The result is the good news: in the past 2-1/2 months I've managed to lose 31 pounds!
But I've also noticed something, the reason for this post. I've noticed that on the days (or sometimes weeks) that I "mess up" ... for instance I was in Rochester, NY a couple of weeks ago and they wanted me to experience a local favorite; the Garbage Plate, 1650+ calories of meat, gravy, macaroni salad, and fries PLUS a drink ... it becomes easier for me to just throw out all the hard work up to that point and choose to eat whatever that day (or week).
I noticed the same is true in my spiritual life. It seems the days I'm really focused on God, the days I start with time in His word and time in His throne room (prayer), I'm less distracted by the "trappings" of this world.
However, if I stumble, if I choose to take my focus off God and try something I know is sin; it becomes so much easier to remain in a destructive pattern throughout that day (or week, month, or even year).
Why is it that when we stumble we are so hard on ourselves and allow ourselves to remain in a downward spiral? Why do we refuse to accept God's grace and forgiveness? Why do we refuse to accept grace and forgiveness from those around us too?
I'm not one to put too much power in the hands of our enemy, however, the Bible is clear that Satan is the great deceiver. Fortunately, it is also very clear he has been defeated!
Each day I need to track my calories if I'm going to hit my goal weight. Similarly, each day I need to commit that just because I experienced a local favorite that impacted my calorie count, I will recognize that one meal isn't justification for taking a hiatus from my plan and choose to remain committed to my goals.
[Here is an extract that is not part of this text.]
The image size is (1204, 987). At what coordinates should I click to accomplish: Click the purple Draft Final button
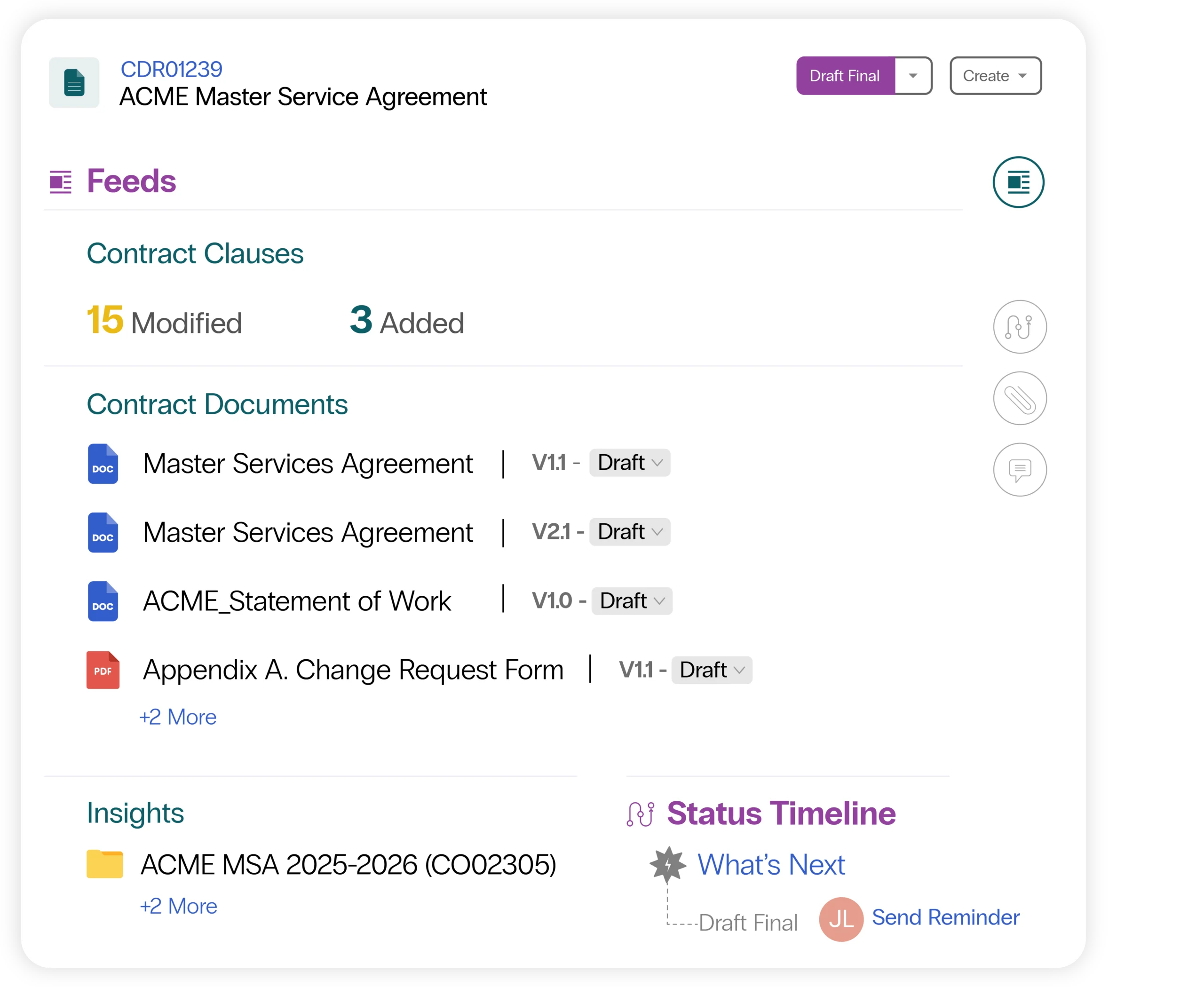coord(845,76)
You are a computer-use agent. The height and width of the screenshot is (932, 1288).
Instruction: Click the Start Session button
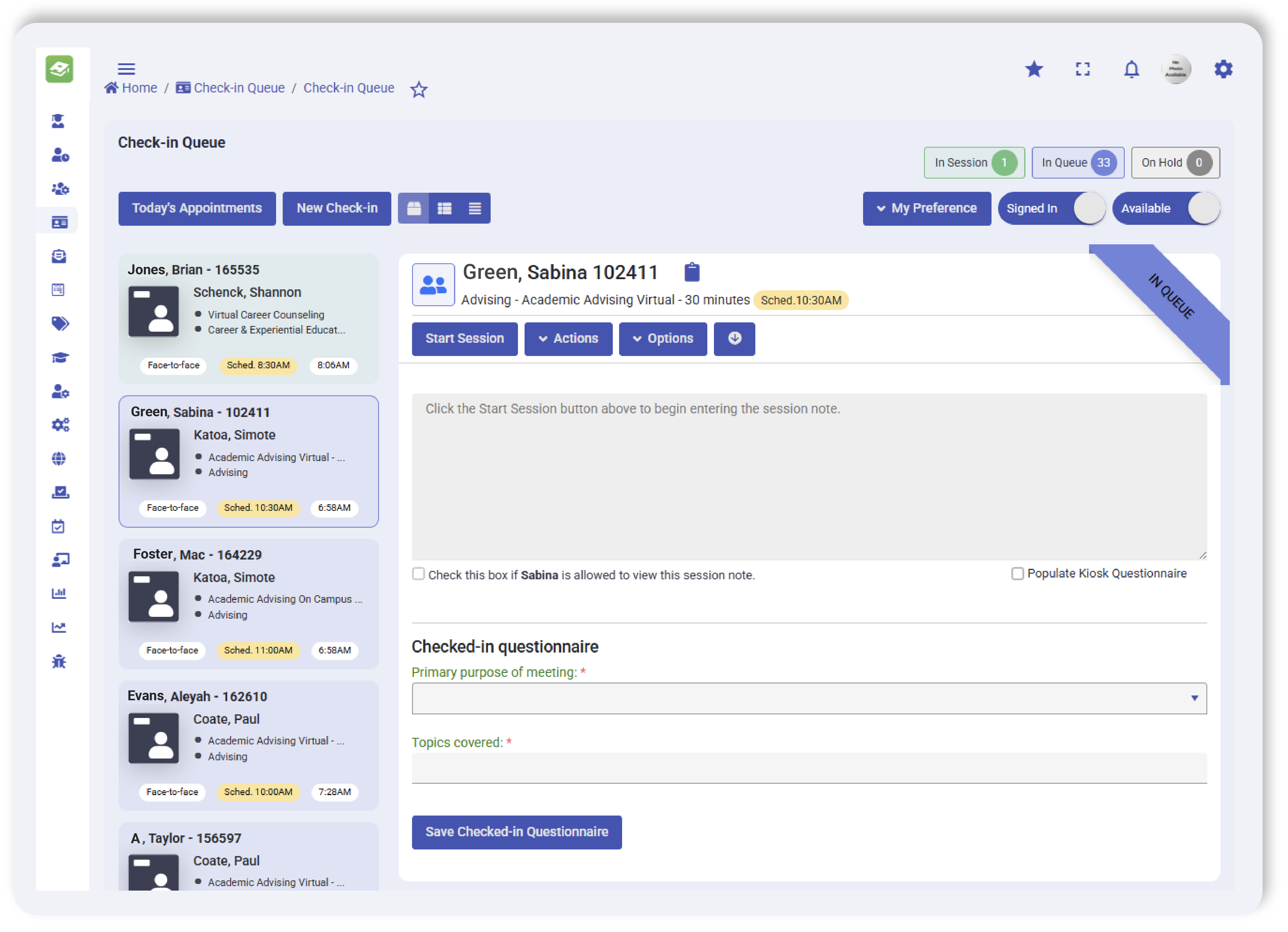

And, each day I must also start with my focus on God; read His word, spend time in His presence, find a quiet place and dwell in His grace. And on those far too many occasions when I sin, I need to immediately ask God's forgiveness (and that of anyone I've harmed) and find solace in His grace and mercy.
Then, and only then, will I have left the slippery slope and found rest in the arms of my loving Father!